*Given instruction*
Please lay out every line of the items below as a Markdown table with the columns Row and Text, numbering each row and skipping any blank lines. Leave the pictures out of your answer.
═══ Working data ═══
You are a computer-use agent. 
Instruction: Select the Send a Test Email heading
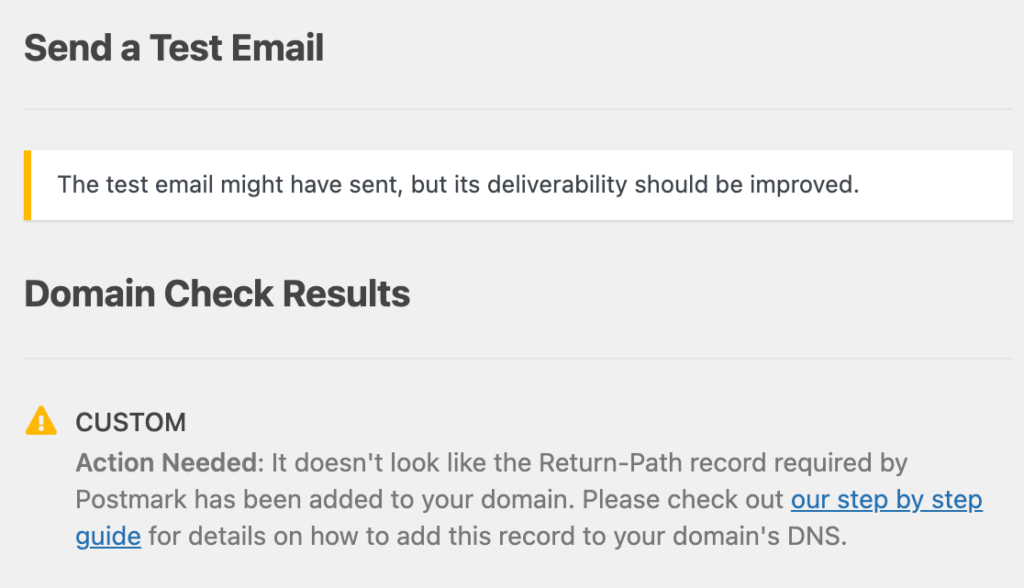175,47
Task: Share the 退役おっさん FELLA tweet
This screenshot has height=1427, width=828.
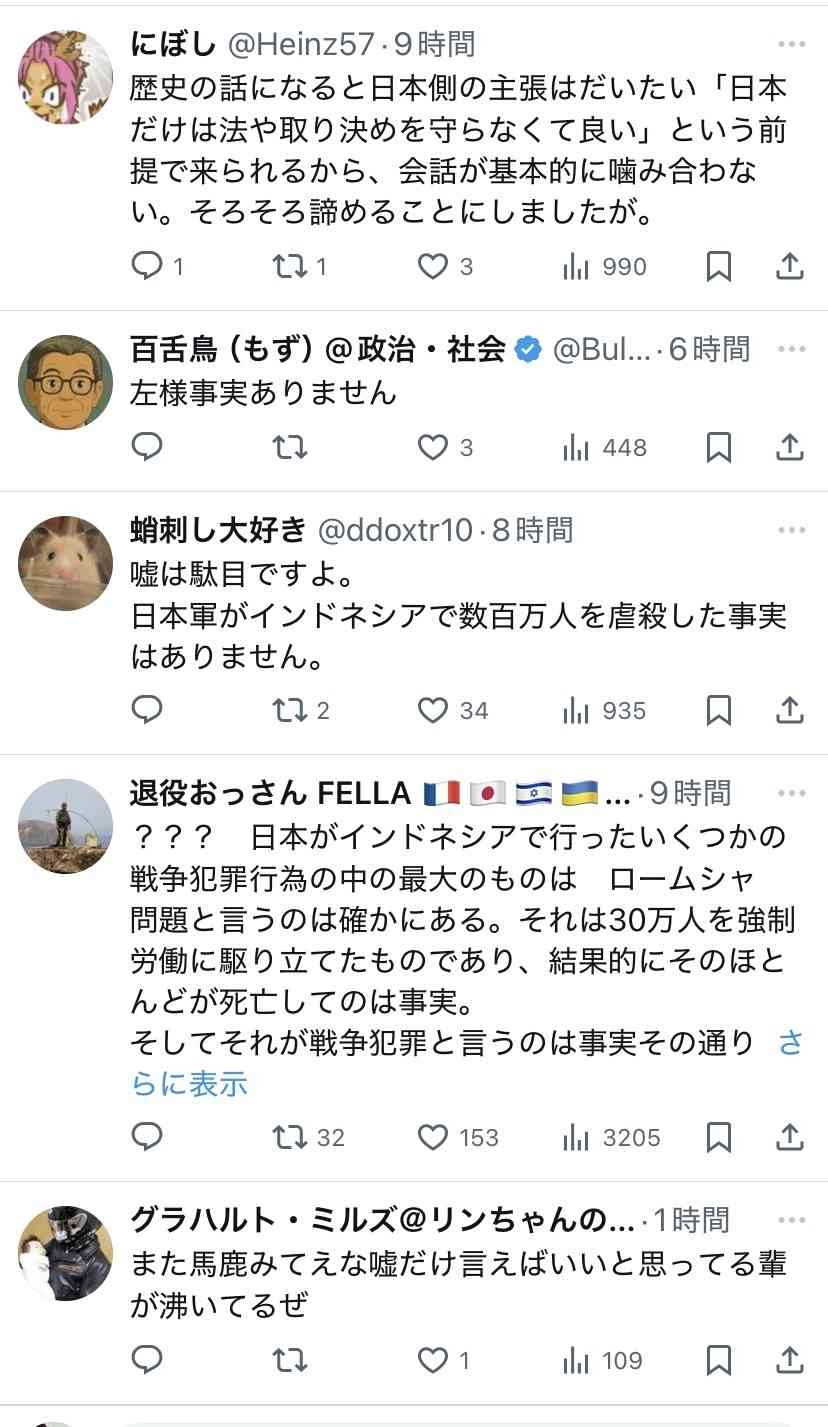Action: [x=789, y=1137]
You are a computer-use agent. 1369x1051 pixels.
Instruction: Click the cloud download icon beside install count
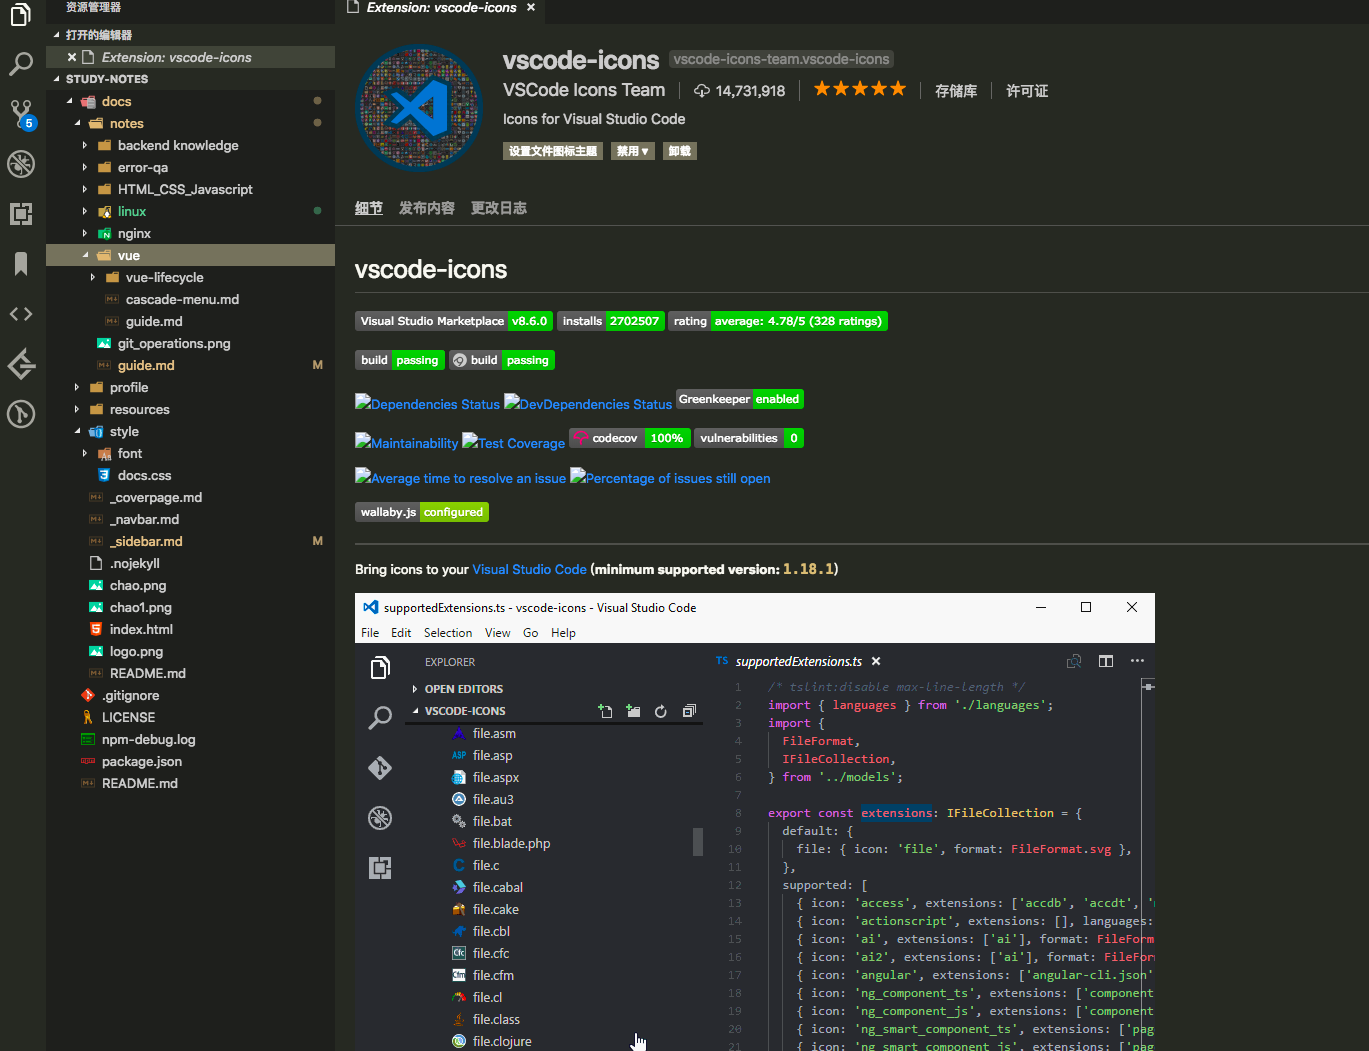[x=703, y=90]
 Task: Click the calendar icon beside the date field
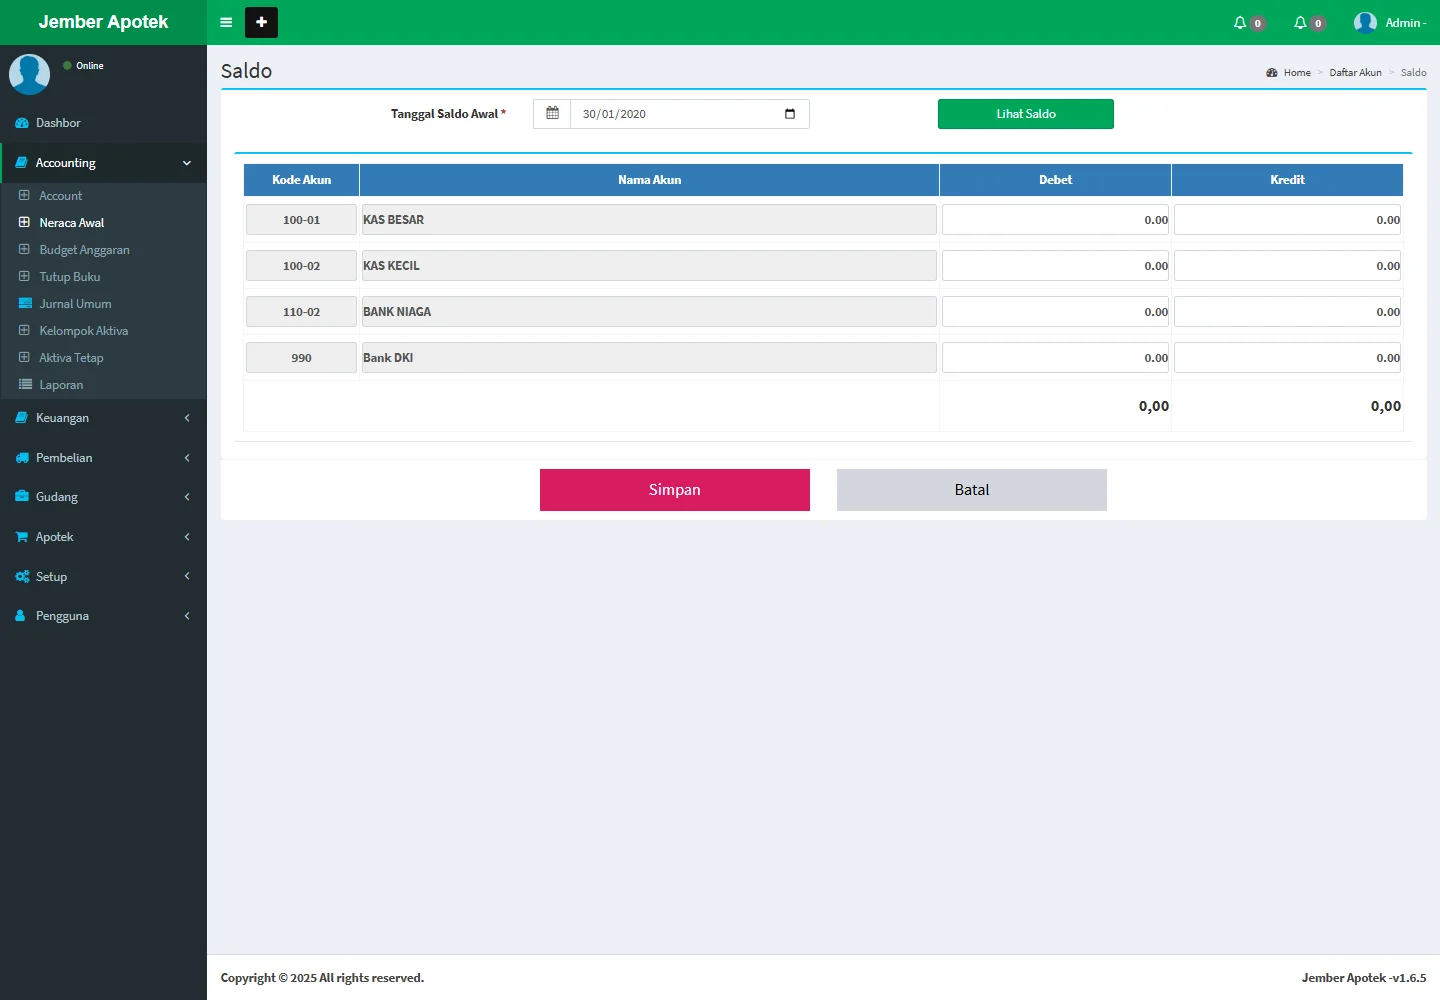[x=552, y=114]
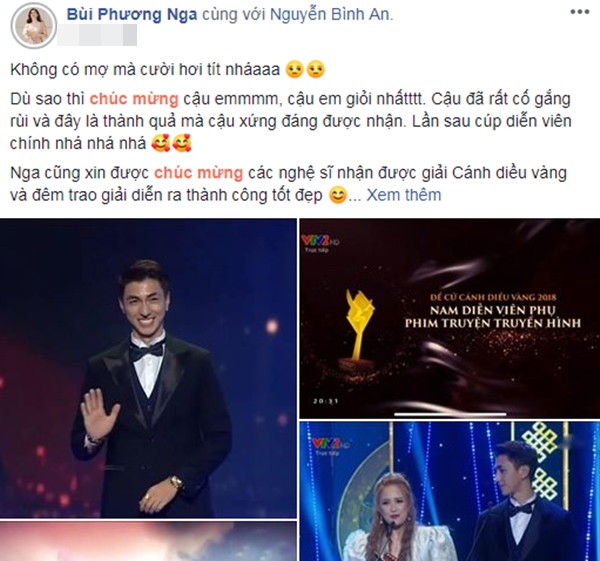Expand post with Xem thêm
Viewport: 600px width, 561px height.
pyautogui.click(x=404, y=195)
═══
*Exercise response*
| Row | Text |
|---|---|
| 1 | You are a computer-use agent.  |
| 2 | Instruction: Select the Send a Test Email heading |
| 3 | 175,47 |
| 4 | Task: Share the 退役おっさん FELLA tweet |
| 5 | This screenshot has height=1427, width=828. |
| 6 | Action: [x=789, y=1137] |
| 7 | You are a computer-use agent. 1369x1051 pixels. |
| 8 | Instruction: Click the cloud download icon beside install count |
| 9 | [x=703, y=90] |
| 10 |  Task: Click the calendar icon beside the date field |
| 11 | [x=552, y=114] |
| 12 | Expand post with Xem thêm |
| 13 | Viewport: 600px width, 561px height. |
| 14 | pyautogui.click(x=404, y=195) |